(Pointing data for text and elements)
# # #
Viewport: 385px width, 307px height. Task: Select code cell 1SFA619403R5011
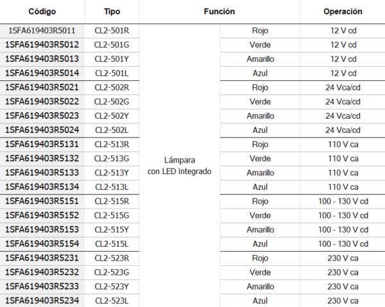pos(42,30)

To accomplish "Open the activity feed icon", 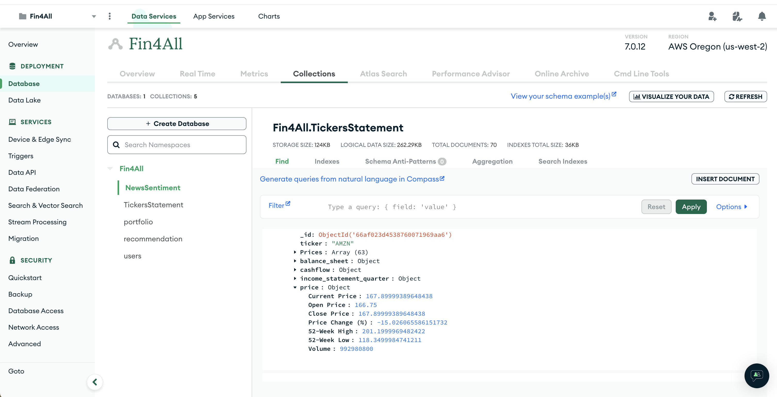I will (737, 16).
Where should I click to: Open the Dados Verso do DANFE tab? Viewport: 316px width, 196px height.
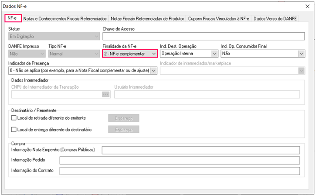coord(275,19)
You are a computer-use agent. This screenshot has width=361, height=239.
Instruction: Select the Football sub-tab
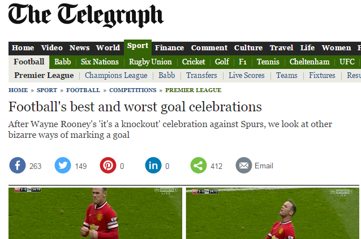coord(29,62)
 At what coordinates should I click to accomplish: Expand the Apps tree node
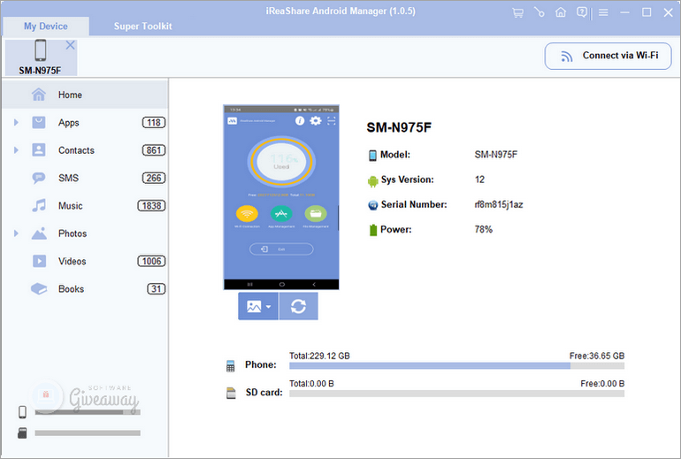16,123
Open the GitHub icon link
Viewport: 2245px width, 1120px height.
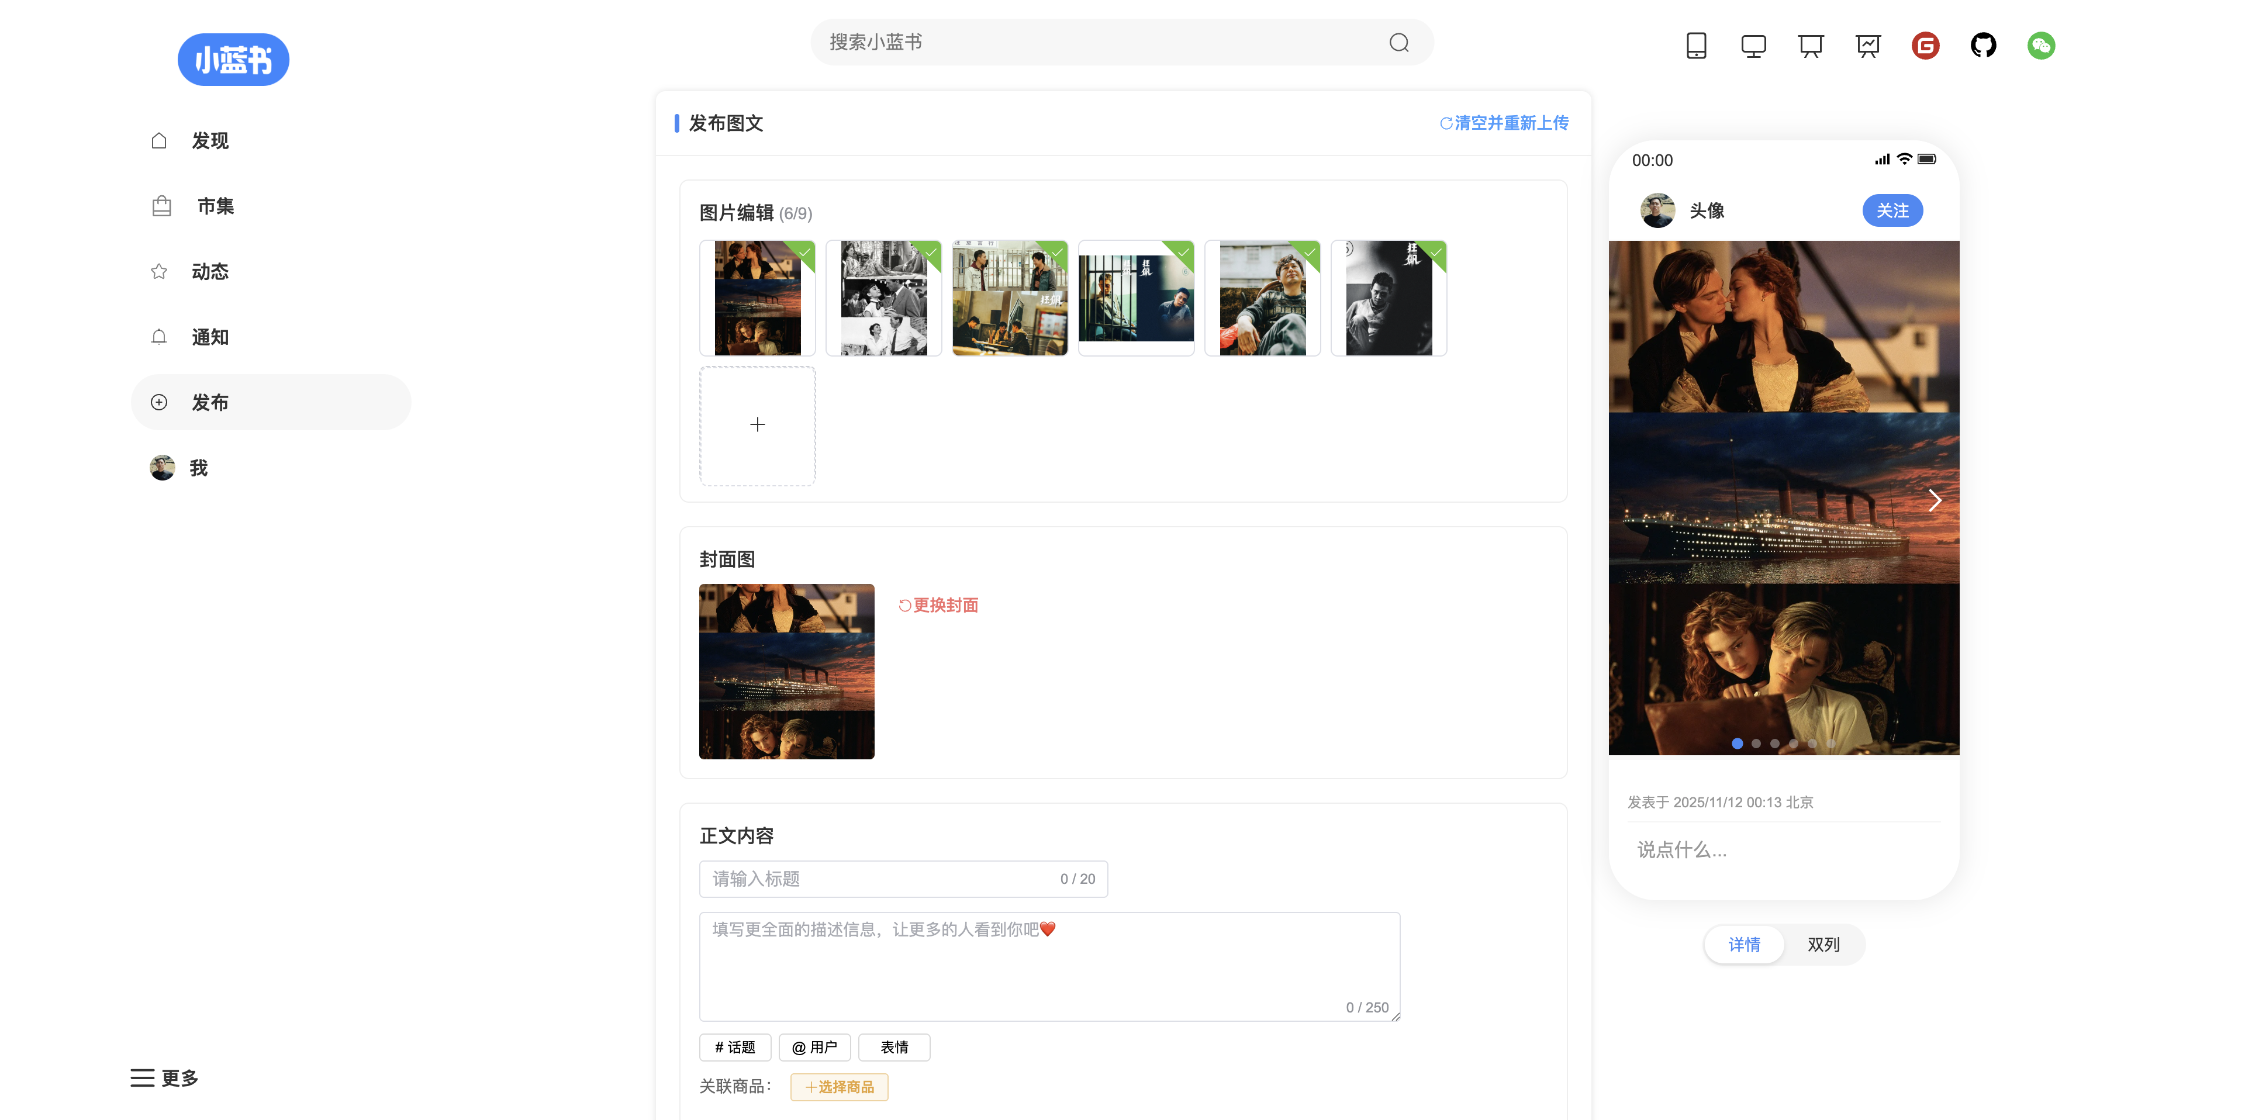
# # #
**PROBLEM**:
Could you copy the data above word for word, starting with the line that contains "You are a computer-use" and going on through the end of the data, and leave the pictures out of your answer?

**EXERCISE ANSWER**:
You are a computer-use agent. This screenshot has width=361, height=239.
Instruction: Select the Football sub-tab
coord(29,62)
 At what coordinates should I click to accomplish: Expand the Apps tree node
16,123
Open the GitHub icon link
Viewport: 2245px width, 1120px height.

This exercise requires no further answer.